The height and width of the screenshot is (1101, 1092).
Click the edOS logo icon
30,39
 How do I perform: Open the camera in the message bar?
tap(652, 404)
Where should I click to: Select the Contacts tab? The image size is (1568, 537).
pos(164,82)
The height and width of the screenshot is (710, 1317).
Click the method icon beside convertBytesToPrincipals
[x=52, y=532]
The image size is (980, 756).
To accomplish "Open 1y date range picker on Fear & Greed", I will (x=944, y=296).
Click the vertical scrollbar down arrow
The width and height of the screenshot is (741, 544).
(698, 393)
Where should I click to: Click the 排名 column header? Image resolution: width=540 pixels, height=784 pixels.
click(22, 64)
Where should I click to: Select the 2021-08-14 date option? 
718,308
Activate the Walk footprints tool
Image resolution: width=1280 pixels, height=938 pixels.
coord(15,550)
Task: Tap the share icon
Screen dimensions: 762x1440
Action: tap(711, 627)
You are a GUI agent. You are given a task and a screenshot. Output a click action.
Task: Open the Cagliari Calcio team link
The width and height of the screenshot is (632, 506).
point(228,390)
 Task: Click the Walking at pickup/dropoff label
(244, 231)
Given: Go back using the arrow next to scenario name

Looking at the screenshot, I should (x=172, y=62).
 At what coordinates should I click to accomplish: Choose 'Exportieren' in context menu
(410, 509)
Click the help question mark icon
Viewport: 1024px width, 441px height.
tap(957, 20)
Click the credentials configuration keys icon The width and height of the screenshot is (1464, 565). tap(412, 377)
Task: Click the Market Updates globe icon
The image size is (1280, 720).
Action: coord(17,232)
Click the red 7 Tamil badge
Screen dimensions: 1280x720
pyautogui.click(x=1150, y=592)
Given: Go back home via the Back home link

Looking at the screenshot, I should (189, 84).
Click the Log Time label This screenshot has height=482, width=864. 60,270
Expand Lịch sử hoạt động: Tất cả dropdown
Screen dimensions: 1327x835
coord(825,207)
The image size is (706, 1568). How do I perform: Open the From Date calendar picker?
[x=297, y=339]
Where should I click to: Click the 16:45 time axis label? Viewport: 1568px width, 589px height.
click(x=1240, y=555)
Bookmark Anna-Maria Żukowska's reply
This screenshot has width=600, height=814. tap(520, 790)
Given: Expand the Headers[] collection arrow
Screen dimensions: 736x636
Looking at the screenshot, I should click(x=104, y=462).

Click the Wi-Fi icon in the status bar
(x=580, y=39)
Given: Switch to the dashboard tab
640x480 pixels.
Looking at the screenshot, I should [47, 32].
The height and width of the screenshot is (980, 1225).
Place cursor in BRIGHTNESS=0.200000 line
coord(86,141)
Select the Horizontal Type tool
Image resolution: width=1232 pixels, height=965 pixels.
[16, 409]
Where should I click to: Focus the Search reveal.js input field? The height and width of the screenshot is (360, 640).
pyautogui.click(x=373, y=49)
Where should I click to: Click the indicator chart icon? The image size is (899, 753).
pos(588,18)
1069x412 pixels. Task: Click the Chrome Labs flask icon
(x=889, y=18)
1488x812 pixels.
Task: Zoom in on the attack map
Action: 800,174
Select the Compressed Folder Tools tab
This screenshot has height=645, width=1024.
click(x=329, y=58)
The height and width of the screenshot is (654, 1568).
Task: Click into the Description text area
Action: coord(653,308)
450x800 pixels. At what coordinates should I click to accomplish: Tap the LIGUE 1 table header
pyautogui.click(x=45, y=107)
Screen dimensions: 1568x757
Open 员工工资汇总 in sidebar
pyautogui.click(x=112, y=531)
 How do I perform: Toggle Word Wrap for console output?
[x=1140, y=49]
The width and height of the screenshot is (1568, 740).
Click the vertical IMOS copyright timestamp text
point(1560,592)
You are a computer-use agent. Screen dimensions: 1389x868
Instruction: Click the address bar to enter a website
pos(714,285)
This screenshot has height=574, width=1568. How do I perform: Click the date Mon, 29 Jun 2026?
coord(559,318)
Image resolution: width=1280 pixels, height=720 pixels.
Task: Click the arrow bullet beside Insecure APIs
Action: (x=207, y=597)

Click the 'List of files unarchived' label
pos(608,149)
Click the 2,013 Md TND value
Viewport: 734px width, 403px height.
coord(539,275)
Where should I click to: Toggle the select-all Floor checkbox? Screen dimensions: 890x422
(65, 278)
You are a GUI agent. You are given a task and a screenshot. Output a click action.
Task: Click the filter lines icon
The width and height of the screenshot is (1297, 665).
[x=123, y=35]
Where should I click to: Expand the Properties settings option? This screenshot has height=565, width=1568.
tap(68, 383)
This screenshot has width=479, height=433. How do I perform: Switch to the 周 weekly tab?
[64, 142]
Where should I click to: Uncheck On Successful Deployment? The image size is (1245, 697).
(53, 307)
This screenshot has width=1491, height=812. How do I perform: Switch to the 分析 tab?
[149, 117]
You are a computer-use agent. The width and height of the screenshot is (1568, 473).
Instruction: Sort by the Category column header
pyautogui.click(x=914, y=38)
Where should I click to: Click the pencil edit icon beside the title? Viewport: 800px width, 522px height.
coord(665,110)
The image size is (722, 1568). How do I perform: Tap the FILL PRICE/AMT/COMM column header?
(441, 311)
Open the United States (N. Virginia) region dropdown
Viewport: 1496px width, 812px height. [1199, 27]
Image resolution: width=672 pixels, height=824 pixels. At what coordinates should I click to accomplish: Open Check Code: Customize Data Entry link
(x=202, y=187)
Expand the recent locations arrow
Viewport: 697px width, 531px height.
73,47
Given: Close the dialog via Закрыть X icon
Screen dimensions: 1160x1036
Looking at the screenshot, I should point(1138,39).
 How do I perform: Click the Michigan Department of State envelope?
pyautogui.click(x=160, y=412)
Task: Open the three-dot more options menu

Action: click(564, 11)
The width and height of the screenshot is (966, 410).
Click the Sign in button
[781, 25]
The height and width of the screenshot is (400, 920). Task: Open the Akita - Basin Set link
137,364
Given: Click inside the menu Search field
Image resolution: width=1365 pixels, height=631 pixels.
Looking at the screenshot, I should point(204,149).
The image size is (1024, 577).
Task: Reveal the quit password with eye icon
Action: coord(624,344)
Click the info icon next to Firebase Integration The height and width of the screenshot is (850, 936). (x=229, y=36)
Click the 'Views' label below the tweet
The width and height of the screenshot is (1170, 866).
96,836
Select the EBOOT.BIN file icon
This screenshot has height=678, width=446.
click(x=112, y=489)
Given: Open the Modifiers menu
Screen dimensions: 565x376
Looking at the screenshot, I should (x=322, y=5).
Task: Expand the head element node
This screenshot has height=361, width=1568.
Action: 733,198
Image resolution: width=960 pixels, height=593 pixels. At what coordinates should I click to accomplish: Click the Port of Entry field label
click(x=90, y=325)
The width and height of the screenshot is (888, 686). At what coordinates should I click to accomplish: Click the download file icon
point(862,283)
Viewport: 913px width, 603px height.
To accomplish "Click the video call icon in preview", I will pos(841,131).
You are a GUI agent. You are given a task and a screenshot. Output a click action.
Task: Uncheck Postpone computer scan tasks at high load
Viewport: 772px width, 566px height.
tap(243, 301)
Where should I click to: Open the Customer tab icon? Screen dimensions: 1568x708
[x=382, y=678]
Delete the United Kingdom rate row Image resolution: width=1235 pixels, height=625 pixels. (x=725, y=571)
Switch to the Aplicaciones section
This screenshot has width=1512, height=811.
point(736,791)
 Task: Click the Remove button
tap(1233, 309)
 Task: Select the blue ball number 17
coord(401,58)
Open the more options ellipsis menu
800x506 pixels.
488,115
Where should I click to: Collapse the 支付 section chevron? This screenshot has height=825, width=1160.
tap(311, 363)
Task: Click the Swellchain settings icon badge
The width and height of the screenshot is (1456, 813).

*EXERCISE BRIEF*
Return every line of the rows above as a JSON list of strings, one string per line, with blank lines omitted.

*THE REPLY*
[
  "The height and width of the screenshot is (1101, 1092).",
  "Click the edOS logo icon",
  "30,39",
  " How do I perform: Open the camera in the message bar?",
  "tap(652, 404)",
  "Where should I click to: Select the Contacts tab? The image size is (1568, 537).",
  "pos(164,82)",
  "The height and width of the screenshot is (710, 1317).",
  "Click the method icon beside convertBytesToPrincipals",
  "[x=52, y=532]",
  "The image size is (980, 756).",
  "To accomplish \"Open 1y date range picker on Fear & Greed\", I will (x=944, y=296).",
  "Click the vertical scrollbar down arrow",
  "The width and height of the screenshot is (741, 544).",
  "(698, 393)",
  "Where should I click to: Click the 排名 column header? Image resolution: width=540 pixels, height=784 pixels.",
  "click(22, 64)",
  "Where should I click to: Select the 2021-08-14 date option? ",
  "718,308",
  "Activate the Walk footprints tool",
  "Image resolution: width=1280 pixels, height=938 pixels.",
  "coord(15,550)",
  "Task: Tap the share icon",
  "Screen dimensions: 762x1440",
  "Action: tap(711, 627)",
  "You are a GUI agent. You are given a task and a screenshot. Output a click action.",
  "Task: Open the Cagliari Calcio team link",
  "The width and height of the screenshot is (632, 506).",
  "point(228,390)",
  " Task: Click the Walking at pickup/dropoff label",
  "(244, 231)",
  "Given: Go back using the arrow next to scenario name",
  "Looking at the screenshot, I should (x=172, y=62).",
  " At what coordinates should I click to accomplish: Choose 'Exportieren' in context menu",
  "(410, 509)",
  "Click the help question mark icon",
  "Viewport: 1024px width, 441px height.",
  "tap(957, 20)",
  "Click the credentials configuration keys icon The width and height of the screenshot is (1464, 565). tap(412, 377)",
  "Task: Click the Market Updates globe icon",
  "The image size is (1280, 720).",
  "Action: coord(17,232)",
  "Click the red 7 Tamil badge",
  "Screen dimensions: 1280x720",
  "pyautogui.click(x=1150, y=592)",
  "Given: Go back home via the Back home link",
  "Looking at the screenshot, I should (189, 84).",
  "Click the Log Time label This screenshot has height=482, width=864. 60,270",
  "Expand Lịch sử hoạt động: Tất cả dropdown",
  "Screen dimensions: 1327x835",
  "coord(825,207)",
  "The image size is (706, 1568). How do I perform: Open the From Date calendar picker?",
  "[x=297, y=339]",
  "Where should I click to: Click the 16:45 time axis label? Viewport: 1568px width, 589px height.",
  "click(x=1240, y=555)",
  "Bookmark Anna-Maria Żukowska's reply",
  "This screenshot has width=600, height=814. tap(520, 790)",
  "Given: Expand the Headers[] collection arrow",
  "Screen dimensions: 736x636",
  "Looking at the screenshot, I should click(x=104, y=462).",
  "Click the Wi-Fi icon in the status bar",
  "(x=580, y=39)",
  "Given: Switch to the dashboard tab",
  "640x480 pixels.",
  "Looking at the screenshot, I should [47, 32].",
  "The height and width of the screenshot is (980, 1225).",
  "Place cursor in BRIGHTNESS=0.200000 line",
  "coord(86,141)",
  "Select the Horizontal Type tool",
  "Image resolution: width=1232 pixels, height=965 pixels.",
  "[16, 409]",
  "Where should I click to: Focus the Search reveal.js input field? The height and width of the screenshot is (360, 640).",
  "pyautogui.click(x=373, y=49)",
  "Where should I click to: Click the indicator chart icon? The image size is (899, 753).",
  "pos(588,18)",
  "1069x412 pixels. Task: Click the Chrome Labs flask icon",
  "(x=889, y=18)",
  "1488x812 pixels.",
  "Task: Zoom in on the attack map",
  "Action: 800,174",
  "Select the Compressed Folder Tools tab",
  "This screenshot has height=645, width=1024.",
  "click(x=329, y=58)",
  "The height and width of the screenshot is (654, 1568).",
  "Task: Click into the Description text area",
  "Action: coord(653,308)",
  "450x800 pixels. At what coordinates should I click to accomplish: Tap the LIGUE 1 table header",
  "pyautogui.click(x=45, y=107)",
  "Screen dimensions: 1568x757",
  "Open 员工工资汇总 in sidebar",
  "pyautogui.click(x=112, y=531)",
  " How do I perform: Toggle Word Wrap for console output?",
  "[x=1140, y=49]",
  "The width and height of the screenshot is (1568, 740).",
  "Click the vertical IMOS copyright timestamp text",
  "point(1560,592)",
  "You are a computer-use agent. Screen dimensions: 1389x868",
  "Instruction: Click the address bar to enter a website",
  "pos(714,285)",
  "This screenshot has height=574, width=1568. How do I perform: Click the date Mon, 29 Jun 2026?",
  "coord(559,318)",
  "Image resolution: width=1280 pixels, height=720 pixels.",
  "Task: Click the arrow bullet beside Insecure APIs",
  "Action: (x=207, y=597)",
  "Click the 'List of files unarchived' label",
  "pos(608,149)",
  "Click the 2,013 Md TND value",
  "Viewport: 734px width, 403px height.",
  "coord(539,275)",
  "Where should I click to: Toggle the select-all Floor checkbox? Screen dimensions: 890x422",
  "(65, 278)",
  "You are a GUI agent. You are given a task and a screenshot. Output a click action.",
  "Task: Click the filter lines icon",
  "The width and height of the screenshot is (1297, 665).",
  "[x=123, y=35]",
  "Where should I click to: Expand the Properties settings option? This screenshot has height=565, width=1568.",
  "tap(68, 383)",
  "This screenshot has width=479, height=433. How do I perform: Switch to the 周 weekly tab?",
  "[64, 142]",
  "Where should I click to: Uncheck On Successful Deployment? The image size is (1245, 697).",
  "(53, 307)",
  "This screenshot has width=1491, height=812. How do I perform: Switch to the 分析 tab?",
  "[149, 117]",
  "You are a computer-use agent. The width and height of the screenshot is (1568, 473).",
  "Instruction: Sort by the Category column header",
  "pyautogui.click(x=914, y=38)",
  "Where should I click to: Click the pencil edit icon beside the title? Viewport: 800px width, 522px height.",
  "coord(665,110)",
  "The image size is (722, 1568). How do I perform: Tap the FILL PRICE/AMT/COMM column header?",
  "(441, 311)",
  "Open the United States (N. Virginia) region dropdown",
  "Viewport: 1496px width, 812px height. [1199, 27]",
  "Image resolution: width=672 pixels, height=824 pixels. At what coordinates should I click to accomplish: Open Check Code: Customize Data Entry link",
  "(x=202, y=187)",
  "Expand the recent locations arrow",
  "Viewport: 697px width, 531px height.",
  "73,47",
  "Given: Close the dialog via Закрыть X icon",
  "Screen dimensions: 1160x1036",
  "Looking at the screenshot, I should point(1138,39).",
  " How do I perform: Click the Michigan Department of State envelope?",
  "pyautogui.click(x=160, y=412)",
  "Task: Open the three-dot more options menu",
  "Action: click(564, 11)",
  "The width and height of the screenshot is (966, 410).",
  "Click the Sign in button",
  "[781, 25]",
  "The height and width of the screenshot is (400, 920). Task: Open the Akita - Basin Set link",
  "137,364",
  "Given: Click inside the menu Search field",
  "Image resolution: width=1365 pixels, height=631 pixels.",
  "Looking at the screenshot, I should point(204,149).",
  "The image size is (1024, 577).",
  "Task: Reveal the quit password with eye icon",
  "Action: coord(624,344)",
  "Click the info icon next to Firebase Integration The height and width of the screenshot is (850, 936). (x=229, y=36)",
  "Click the 'Views' label below the tweet",
  "The width and height of the screenshot is (1170, 866).",
  "96,836",
  "Select the EBOOT.BIN file icon",
  "This screenshot has height=678, width=446.",
  "click(x=112, y=489)",
  "Given: Open the Modifiers menu",
  "Screen dimensions: 565x376",
  "Looking at the screenshot, I should (x=322, y=5).",
  "Task: Expand the head element node",
  "This screenshot has height=361, width=1568.",
  "Action: 733,198",
  "Image resolution: width=960 pixels, height=593 pixels. At what coordinates should I click to accomplish: Click the Port of Entry field label",
  "click(x=90, y=325)",
  "The width and height of the screenshot is (888, 686). At what coordinates should I click to accomplish: Click the download file icon",
  "point(862,283)",
  "Viewport: 913px width, 603px height.",
  "To accomplish \"Click the video call icon in preview\", I will pos(841,131).",
  "You are a GUI agent. You are given a task and a screenshot. Output a click action.",
  "Task: Uncheck Postpone computer scan tasks at high load",
  "Viewport: 772px width, 566px height.",
  "tap(243, 301)",
  "Where should I click to: Open the Customer tab icon? Screen dimensions: 1568x708",
  "[x=382, y=678]",
  "Delete the United Kingdom rate row Image resolution: width=1235 pixels, height=625 pixels. (x=725, y=571)",
  "Switch to the Aplicaciones section",
  "This screenshot has width=1512, height=811.",
  "point(736,791)",
  " Task: Click the Remove button",
  "tap(1233, 309)",
  " Task: Select the blue ball number 17",
  "coord(401,58)",
  "Open the more options ellipsis menu",
  "800x506 pixels.",
  "488,115",
  "Where should I click to: Collapse the 支付 section chevron? This screenshot has height=825, width=1160.",
  "tap(311, 363)",
  "Task: Click the Swellchain settings icon badge",
  "The width and height of the screenshot is (1456, 813)."
]